**Problem description**
Copy out every one of the entries below, word for word.

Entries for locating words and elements

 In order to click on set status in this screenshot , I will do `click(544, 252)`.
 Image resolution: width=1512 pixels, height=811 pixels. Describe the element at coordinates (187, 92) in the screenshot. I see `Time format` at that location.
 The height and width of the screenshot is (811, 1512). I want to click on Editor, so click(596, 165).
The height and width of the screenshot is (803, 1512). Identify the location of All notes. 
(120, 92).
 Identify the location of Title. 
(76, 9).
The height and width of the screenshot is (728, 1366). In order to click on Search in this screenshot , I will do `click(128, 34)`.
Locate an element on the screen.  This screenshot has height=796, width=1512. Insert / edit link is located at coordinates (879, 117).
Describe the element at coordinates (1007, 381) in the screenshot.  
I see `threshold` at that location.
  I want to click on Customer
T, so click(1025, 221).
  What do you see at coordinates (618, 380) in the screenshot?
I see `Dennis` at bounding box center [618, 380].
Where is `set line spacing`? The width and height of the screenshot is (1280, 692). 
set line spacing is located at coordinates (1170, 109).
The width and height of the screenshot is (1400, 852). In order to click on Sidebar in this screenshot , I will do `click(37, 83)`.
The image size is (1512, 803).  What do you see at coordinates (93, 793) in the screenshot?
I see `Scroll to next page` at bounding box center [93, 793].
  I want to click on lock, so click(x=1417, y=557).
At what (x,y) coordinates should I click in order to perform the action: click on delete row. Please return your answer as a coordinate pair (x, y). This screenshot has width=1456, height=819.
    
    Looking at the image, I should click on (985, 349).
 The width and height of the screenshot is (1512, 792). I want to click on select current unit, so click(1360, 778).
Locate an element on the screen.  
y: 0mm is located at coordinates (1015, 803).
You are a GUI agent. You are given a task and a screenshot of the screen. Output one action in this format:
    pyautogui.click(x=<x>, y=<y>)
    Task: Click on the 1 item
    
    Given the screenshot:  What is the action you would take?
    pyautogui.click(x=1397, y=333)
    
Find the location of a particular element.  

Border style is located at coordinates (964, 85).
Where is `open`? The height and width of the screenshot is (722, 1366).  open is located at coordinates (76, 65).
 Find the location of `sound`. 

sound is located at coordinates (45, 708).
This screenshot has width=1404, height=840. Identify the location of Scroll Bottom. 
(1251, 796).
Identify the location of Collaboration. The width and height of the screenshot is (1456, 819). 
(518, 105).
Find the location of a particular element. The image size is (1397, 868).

**Response for this exercise**
 In order to click on set status in this screenshot , I will do `click(544, 252)`.
 Image resolution: width=1512 pixels, height=811 pixels. Describe the element at coordinates (187, 92) in the screenshot. I see `Time format` at that location.
 The height and width of the screenshot is (811, 1512). I want to click on Editor, so click(596, 165).
The height and width of the screenshot is (803, 1512). Identify the location of All notes. 
(120, 92).
 Identify the location of Title. 
(76, 9).
The height and width of the screenshot is (728, 1366). In order to click on Search in this screenshot , I will do `click(128, 34)`.
Locate an element on the screen.  This screenshot has height=796, width=1512. Insert / edit link is located at coordinates (879, 117).
Describe the element at coordinates (1007, 381) in the screenshot.  
I see `threshold` at that location.
  I want to click on Customer
T, so click(1025, 221).
  What do you see at coordinates (618, 380) in the screenshot?
I see `Dennis` at bounding box center [618, 380].
Where is `set line spacing`? The width and height of the screenshot is (1280, 692). 
set line spacing is located at coordinates (1170, 109).
The width and height of the screenshot is (1400, 852). In order to click on Sidebar in this screenshot , I will do `click(37, 83)`.
The image size is (1512, 803).  What do you see at coordinates (93, 793) in the screenshot?
I see `Scroll to next page` at bounding box center [93, 793].
  I want to click on lock, so click(x=1417, y=557).
At what (x,y) coordinates should I click in order to perform the action: click on delete row. Please return your answer as a coordinate pair (x, y). This screenshot has width=1456, height=819.
    
    Looking at the image, I should click on (985, 349).
 The width and height of the screenshot is (1512, 792). I want to click on select current unit, so click(1360, 778).
Locate an element on the screen.  
y: 0mm is located at coordinates (1015, 803).
You are a GUI agent. You are given a task and a screenshot of the screen. Output one action in this format:
    pyautogui.click(x=<x>, y=<y>)
    Task: Click on the 1 item
    
    Given the screenshot:  What is the action you would take?
    pyautogui.click(x=1397, y=333)
    
Find the location of a particular element.  

Border style is located at coordinates (964, 85).
Where is `open`? The height and width of the screenshot is (722, 1366).  open is located at coordinates (76, 65).
 Find the location of `sound`. 

sound is located at coordinates (45, 708).
This screenshot has width=1404, height=840. Identify the location of Scroll Bottom. 
(1251, 796).
Identify the location of Collaboration. The width and height of the screenshot is (1456, 819). 
(518, 105).
Find the location of a particular element. The image size is (1397, 868).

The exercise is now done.